Required tasks.
1) In the abstract on blood cultures in dogs, how many of the 750 blood cultures were positive?
2) Summarize the abstract on blood cultures in dogs in two sentences.
3) Extend the abstract on blood cultures in dogs past its final sentence.

Page excerpt.
<<<<
Background
Blood cultures (BCs) are the gold standard for identifying bacterial bloodstream infections and are vital for directing antimicrobial treatment.
Hypothesis/Objectives
Characterize BC results and diagnostic testing in veterinary medicine. Pathogen identification (ID) results, antimicrobial susceptibility testing (AST) results, and management factors were investigated to identify optimization opportunities.
Animals
A total of 750 BCs from 687 dogs presented between January 2014 and September 2022 at a German teaching hospital, with 102 positive BCs from 101 dogs.
Methods
Retrospective analysis of historical data. A BC system suitable for aerobic and anaerobic pathogens was used.
>>>>
Information shown.
<<<<
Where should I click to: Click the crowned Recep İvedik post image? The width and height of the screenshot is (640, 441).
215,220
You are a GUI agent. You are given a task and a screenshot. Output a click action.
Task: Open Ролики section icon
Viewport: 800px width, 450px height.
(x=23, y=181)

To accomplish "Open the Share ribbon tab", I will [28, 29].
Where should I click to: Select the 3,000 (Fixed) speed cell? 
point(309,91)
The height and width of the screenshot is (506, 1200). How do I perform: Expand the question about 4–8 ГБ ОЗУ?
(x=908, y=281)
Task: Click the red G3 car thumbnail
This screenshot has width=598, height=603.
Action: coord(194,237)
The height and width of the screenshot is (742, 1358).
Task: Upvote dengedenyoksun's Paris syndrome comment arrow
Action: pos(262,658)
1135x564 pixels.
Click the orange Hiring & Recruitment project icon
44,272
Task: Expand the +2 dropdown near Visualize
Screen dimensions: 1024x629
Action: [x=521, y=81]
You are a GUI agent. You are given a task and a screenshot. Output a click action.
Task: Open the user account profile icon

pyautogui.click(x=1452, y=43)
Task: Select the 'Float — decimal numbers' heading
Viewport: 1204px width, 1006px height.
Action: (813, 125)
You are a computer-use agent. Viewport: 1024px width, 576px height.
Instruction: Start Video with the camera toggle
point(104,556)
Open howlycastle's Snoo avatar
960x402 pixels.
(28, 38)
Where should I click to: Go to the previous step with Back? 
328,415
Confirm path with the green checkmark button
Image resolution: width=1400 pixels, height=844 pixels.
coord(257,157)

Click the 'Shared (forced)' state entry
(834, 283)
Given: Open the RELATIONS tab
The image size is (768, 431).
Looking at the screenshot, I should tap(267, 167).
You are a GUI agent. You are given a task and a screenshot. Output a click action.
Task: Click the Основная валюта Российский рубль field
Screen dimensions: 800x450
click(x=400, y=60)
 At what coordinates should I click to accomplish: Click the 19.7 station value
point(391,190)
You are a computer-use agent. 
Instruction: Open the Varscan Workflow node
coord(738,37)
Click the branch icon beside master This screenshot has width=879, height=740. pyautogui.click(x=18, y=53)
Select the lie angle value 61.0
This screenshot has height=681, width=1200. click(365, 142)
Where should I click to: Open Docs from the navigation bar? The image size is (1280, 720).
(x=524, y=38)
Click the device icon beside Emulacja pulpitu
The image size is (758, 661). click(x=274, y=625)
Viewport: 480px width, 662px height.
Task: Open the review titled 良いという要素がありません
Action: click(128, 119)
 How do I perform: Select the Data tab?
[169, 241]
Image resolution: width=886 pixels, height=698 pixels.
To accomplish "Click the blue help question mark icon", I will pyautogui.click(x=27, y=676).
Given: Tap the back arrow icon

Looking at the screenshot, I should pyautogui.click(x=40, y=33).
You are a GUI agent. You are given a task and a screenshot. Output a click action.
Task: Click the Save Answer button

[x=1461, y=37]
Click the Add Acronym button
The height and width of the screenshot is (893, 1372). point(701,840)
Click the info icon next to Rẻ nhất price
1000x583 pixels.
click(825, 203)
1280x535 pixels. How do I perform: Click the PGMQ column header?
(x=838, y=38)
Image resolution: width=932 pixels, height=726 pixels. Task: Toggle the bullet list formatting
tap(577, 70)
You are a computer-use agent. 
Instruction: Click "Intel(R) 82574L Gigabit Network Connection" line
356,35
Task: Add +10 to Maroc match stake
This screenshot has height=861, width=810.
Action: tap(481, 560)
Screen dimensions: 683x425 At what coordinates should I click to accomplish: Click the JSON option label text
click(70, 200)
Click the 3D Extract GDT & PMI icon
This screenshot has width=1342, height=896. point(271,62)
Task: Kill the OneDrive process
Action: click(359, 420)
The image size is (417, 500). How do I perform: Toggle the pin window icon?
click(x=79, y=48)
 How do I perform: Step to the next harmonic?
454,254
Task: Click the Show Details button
>>>>
Answers for this exercise.
1) 102 blood cultures, from 101 dogs, were positive.

2) A retrospective analysis at a German teaching hospital reviewed 750 blood cultures from 687 dogs presented between January 2014 and September 2022, of which 102 cultures from 101 dogs were positive. The study examined pathogen identification, antimicrobial susceptibility testing, and management factors to find opportunities to optimize blood culture testing in veterinary medicine.

3)
Results
Blood culture yield (clinically relevant growth in 102/750 BCs) was 13.6%, and the contamination rate was 1.9%. Commonly isolated pathogens were Enterobacterales (n = 15/25 multidrug-resistant), coagulase-positive staphylococci (n = 3/23 methicillin-resistant), beta-hemolytic streptococci (n = 19), and obligate anaerobes (n = 22). Polymicrobial growth occurred in 8 BCs (7.8%). Median duration of the preanalytical phase (sampling until receipt in laboratory) was 1 day (interquartile range [IQR], 1-2), from receipt in laboratory until ID results 1 day (IQR, 1-2), and until AST results 2 days (IQR, 2-4). The preanalytical phase of BCs taken on weekends was a median of 1 day longer (P < .001). Dogs treated with antimicrobials within 7 days before sampling were 10.74 times more likely to yield a multidrug-resistant isolate (95% confidence interval [CI], 3.62-31.86).
Conclusions and clinical importance
Improving BC processing requires addressing the management factors BC yield, contamination rate, weekend sampling, and antimicrobial pretreatment. Detection of resistant bacteria emphasizes the need for more rapid processing to shorten the time to optimized antimicrobial treatment.